Les « feuilles de chou » se multipliaient : « Bourbon-Québec » (1995), « La Lettre de Parme » (1994), « Francité » (1995). Rodolphe était infatigable agissant, comme au sein du Val D’Aoste, toujours en marge, comme un aventurier qui brûle son existence, sans réfléchir s’il était suivi, sans états d’âme. Vivant chichement, dormant au gré des occasions de ci de là, parcourant des kilomètres, sans arrêt, presque sans argent, au lieu de chercher le confort, sans se plaindre par une certaine pudeur, suivant sa quête déterminée par son caractère et son sang. Il gardait une certaine timidité, dégageant une humilité comme des rires, faisant de lui, une personne à part, de ceux avec qui, on ne s’ennuie jamais, le copain de la chanson de Brassens. Il était d’une énergie incroyable et d’une plume qui noircissait des lignes, des nuits entières, pour pondre un journal le matin, tout seul s’il le fallait ! « Je ne dors pas la nuit pour que ces autres puissent dormir, à l’ombre de mes veilles. » C’est aussi l’art de les rendre meilleurs, d’exiger de chacun le dépassement de soi : « Je souffre des hommes qui m’indignent » (Montherlant, le Cardinal d’Espagne). Bref, divers journaux sortaient des mains de Rodolphe, comme « La Semaine de l’Hérault », « Actu France » (2009), où inlassablement il écrivait sous son nom où divers pseudonymes comme Marc Dorcet, Gabriel Marc ? Netchaev. Nous nous étions éloignés de l’AF, lui déjà depuis bien longtemps, ne correspondant plus à nos attentes comme impératifs politiques, moi sur le tard… Nos chemins divergeaient alors dans les méthodes comme dans la stratégie, tout en restant royalistes, Rodolphe créait ses nouveaux projets du « Lys Noir », « Le Bonnet Rouge », « Arsenal », « Action Française Universitaire », « le Lys Rouge », tandis que notre amitié restait celle de notre jeunesse. Nous gardions sur les sujets essentiels comme le mondialisme, l’écologie, le fédéralisme, les questions sociales et économiques des similitudes de pensée, ma brochure sur Bernanos dont je te dédiais le premier exemplaire ne te verra malheureusement pas : « Nous sommes les combattants de l’homme ancien contre la méga-machine » (R. Crevelle, mars 2015), disait-il.

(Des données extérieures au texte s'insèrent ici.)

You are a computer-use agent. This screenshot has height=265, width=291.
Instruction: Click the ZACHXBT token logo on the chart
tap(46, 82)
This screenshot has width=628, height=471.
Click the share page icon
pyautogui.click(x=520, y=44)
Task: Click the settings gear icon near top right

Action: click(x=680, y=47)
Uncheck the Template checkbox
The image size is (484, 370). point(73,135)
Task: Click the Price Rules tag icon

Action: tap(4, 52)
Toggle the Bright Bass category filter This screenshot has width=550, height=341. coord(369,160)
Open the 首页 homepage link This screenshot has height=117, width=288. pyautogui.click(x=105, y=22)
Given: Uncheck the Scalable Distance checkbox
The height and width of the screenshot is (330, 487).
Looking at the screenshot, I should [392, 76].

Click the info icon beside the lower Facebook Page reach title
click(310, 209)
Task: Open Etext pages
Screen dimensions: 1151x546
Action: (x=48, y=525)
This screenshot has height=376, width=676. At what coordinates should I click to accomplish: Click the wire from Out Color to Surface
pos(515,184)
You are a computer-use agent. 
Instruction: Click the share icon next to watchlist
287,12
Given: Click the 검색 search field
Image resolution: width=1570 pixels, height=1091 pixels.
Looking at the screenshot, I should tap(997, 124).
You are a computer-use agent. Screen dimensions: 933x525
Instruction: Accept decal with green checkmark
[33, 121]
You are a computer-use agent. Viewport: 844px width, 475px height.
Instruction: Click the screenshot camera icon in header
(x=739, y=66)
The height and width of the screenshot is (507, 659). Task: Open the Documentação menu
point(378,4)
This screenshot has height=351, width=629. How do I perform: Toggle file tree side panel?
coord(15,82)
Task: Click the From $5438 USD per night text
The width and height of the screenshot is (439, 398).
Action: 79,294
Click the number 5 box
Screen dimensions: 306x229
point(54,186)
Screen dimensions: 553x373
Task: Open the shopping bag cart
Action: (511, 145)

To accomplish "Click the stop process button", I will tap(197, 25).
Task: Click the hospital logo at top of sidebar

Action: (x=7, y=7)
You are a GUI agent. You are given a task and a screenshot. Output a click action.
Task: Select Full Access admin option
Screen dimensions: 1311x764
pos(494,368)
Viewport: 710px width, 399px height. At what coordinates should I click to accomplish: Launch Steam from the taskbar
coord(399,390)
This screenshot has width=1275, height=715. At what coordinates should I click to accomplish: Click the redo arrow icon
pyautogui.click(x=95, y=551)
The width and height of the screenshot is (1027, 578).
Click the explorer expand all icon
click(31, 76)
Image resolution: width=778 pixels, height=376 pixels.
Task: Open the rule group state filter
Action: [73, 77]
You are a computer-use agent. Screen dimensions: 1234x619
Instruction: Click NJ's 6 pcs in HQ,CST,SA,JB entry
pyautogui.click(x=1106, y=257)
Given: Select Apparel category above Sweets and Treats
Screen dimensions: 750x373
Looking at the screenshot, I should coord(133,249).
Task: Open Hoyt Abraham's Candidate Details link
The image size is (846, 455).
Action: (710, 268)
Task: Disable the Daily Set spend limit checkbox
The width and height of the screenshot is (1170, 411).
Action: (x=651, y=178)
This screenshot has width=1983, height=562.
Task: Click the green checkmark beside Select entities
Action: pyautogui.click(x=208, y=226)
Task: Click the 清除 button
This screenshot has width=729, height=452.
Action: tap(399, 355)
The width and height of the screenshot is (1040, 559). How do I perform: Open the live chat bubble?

Fort de ses ambitions comme de ses certitudes, il savait braver tous les obstacles, tel un condottiere seul contre tous. Il savait lancer des canulars dans un humour grinçant et provocateur, n’ayant rien à perdre, pourfendant le système républicain comme en d’autres temps il l’aurait fait noblement avec l’épée. Il est vrai qu’aujourd’hui les rapports d’hommes sont rares, le système génère veulerie et lâcheté ! La notion du « coup d’état », du complot permanent l’a toujours habité, comme à tout royaliste digne de ce nom. Cela jusqu’au bout, lorsqu’il amenait encore récemment un Prince au milieu des « Gilets Jaune », renouant ainsi l’union, comme aimait à le dire Marcel Jullian : « Peuple et Roi sont de droits divin ». Il y croyait à cette marche sur Paris lui le normand alors que les chouans avaient échoué ! Ce « dernier coup de rein » comme il me disait avant que la vieillesse nous indispose. Le coup du sort voulu que la maladie l’emporte avant et gagne, là où ni la prison, les amendes, la répression, les procès comme les provocations n’avaient pu le faire fléchir…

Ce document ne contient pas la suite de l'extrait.